Mortgage insurer MGIC Investment Corp. (MTG) suffered an operating loss of 48 cents per share on account of higher claim costs and lower premiums written. The reported loss was wider than the Zacks Consensus Estimate of a loss of 47 cents.
Operating loss was significantly wider than the loss of 20 cents per share recorded in the prior-year quarter. The results reflect the repercussions faced by the company due to the housing market crisis.
Total revenues for the quarter were $379.7 million, down 7.5% year over year, due to lower premiums earned and lower investment income, partially offset by higher realized investment gains.
Net premiums written dropped 7.1% year over year to $255.0 million due to adherence to stricter loan payout requirements that caused an overall decline in business for mortgage insurers insuring these loans.
New insurance written was $4.2 billion, down 40% year over year. Persistency, which measures the percentage of insurance remaining in force since the previous year, was 82.2% as of March 31, 2012, down 150 basis points year over year.
Combined ratio, a measure of an insurer’s profitability (the lower, the better), was 145.2% at the end of the first quarter compared with 169.4% in the prior-year quarter. A combined ratio below 100% indicates profits.
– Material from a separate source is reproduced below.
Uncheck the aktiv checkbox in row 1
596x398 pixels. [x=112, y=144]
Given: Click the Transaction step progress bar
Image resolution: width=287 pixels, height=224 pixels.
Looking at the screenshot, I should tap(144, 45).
This means that MGIC has been paying $1.45 on claims and expenses for every dollar of premium earned.
MGIC incurred losses or claim costs of $337.1 million, up 8.6% year over year due to an uptick in claim rate.
Combined risk to capital ratio for the company increased to 22.2:1, at the end of the first quarter, close to the regulatory limit of 25:1. We are concerned about the steep capital to risk ratio, which poses a significant regulatory seizure risk for the company once it crosses the 25:1 mark. Its close rival PMI Group Inc. had suffered on the same ground. The main insurance subsidiary of PMI Group, PMI Mortgage Insurance Co., faced regulatory seizure as it breached its risk to capital ratio limit.
Book value per share, measuring the net worth of a company, decreased 30% year over year to $5.60 as of March 31, 2012.
MGIC results this quarter continue the loss trend of the past four years, when the housing market trouble resulted in failure to repay loans and a consequent increase in the company’s claims cost. We expect continuing elevated defaults amid a weak housing market, as homeowners struggle with their mortgage payments.